A 86.6% win rate on a 1:4 risk/reward over 100 trades does not necessarily indicate a positive expectancy.
Quote from heech:
Note: the markets are memory-less. No one is tracking the fact that you've won 4 in a row... the statistical probability of you winning the next trade remains exactly the same as if you've lost in a row.
If he has positive expectancy, the statistical probability of him winning the next trade remains exactly whatever the numerical expression of the positive expectancy is.
Quote from heech:
It's no different than if you were playing blackjack. Even if you've lost 100 hands in a row (or won 100 hands in a row), the statistical distribution for possible outcomes of your next hand remains exactly the same.

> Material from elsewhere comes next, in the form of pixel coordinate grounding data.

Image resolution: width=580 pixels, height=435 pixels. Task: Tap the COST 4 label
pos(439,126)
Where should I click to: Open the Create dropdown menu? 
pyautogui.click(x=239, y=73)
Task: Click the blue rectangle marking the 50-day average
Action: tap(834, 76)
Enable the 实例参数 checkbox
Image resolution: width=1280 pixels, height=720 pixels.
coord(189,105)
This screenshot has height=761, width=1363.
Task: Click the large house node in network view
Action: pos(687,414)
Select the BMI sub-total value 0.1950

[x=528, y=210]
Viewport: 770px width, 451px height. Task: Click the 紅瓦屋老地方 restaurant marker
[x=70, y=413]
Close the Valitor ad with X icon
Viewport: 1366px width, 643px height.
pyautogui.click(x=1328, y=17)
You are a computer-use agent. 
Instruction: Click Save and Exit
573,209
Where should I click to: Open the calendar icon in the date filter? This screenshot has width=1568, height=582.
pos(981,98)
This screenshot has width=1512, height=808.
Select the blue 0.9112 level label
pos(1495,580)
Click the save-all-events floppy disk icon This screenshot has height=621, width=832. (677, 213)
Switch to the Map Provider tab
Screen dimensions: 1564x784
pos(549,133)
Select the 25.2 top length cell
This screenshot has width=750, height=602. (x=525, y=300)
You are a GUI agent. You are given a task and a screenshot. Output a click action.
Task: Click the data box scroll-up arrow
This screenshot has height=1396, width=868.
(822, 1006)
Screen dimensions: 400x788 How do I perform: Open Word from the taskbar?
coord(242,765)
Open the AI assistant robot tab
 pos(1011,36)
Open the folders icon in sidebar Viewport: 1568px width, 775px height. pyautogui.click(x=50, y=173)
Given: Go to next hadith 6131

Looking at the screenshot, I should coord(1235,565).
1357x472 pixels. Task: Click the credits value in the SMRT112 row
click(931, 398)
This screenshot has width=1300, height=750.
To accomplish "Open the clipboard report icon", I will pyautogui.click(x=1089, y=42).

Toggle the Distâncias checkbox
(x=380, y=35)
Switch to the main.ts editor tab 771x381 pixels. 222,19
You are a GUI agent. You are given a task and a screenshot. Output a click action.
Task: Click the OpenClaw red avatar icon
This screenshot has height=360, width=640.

It depends on what kind of blackjack you are playing. If you are playing *basic strategy* and also effectively counting cards on a shoe less than 6 decks, then you have positive expectancy. Otherwise, you'll have X negative expectancy per hand. If you know how many decks you are dealing with, and you know how effective your counting method is (on top of basic strategy), you can put a numerical value on your positive expectancy. Your next hand in blackjack will have X positive expectancy for Y positive count. The higher the positive count, the higher the numerical expression of your positive expectancy. These numbers are always the same.
Quote from heech:
So, again, *IF* (and that's a huge if) your numbers are correct... you should trade as frequently as possible.
That's true only if he has positive expectancy, which is still an unknown. If he doesn't know how to use math, then he can set up a model in a random environment and generate a million pseudo-trades with a 1:4 reward/risk ratio. It will generate a win% rate of, i'm guessing between 80%-90%. If it generates a win% ratio of 80%, then possibly at this point (100 trades) he has a 6.6% positive expectancy. This means that for every $1,000 put at risk, he should be making $66 dollars. If he want's to make $200 a day, then he needs to risk 200/.066 = $3030. To find out how many trades he needs to make per day, he would calculate 3030/average-risk-per-trade. He would need to proceed cautiously because with only 100 trades, he could easily have variance of +- 6.6% that could vanish (go to zero) over a larger set of data.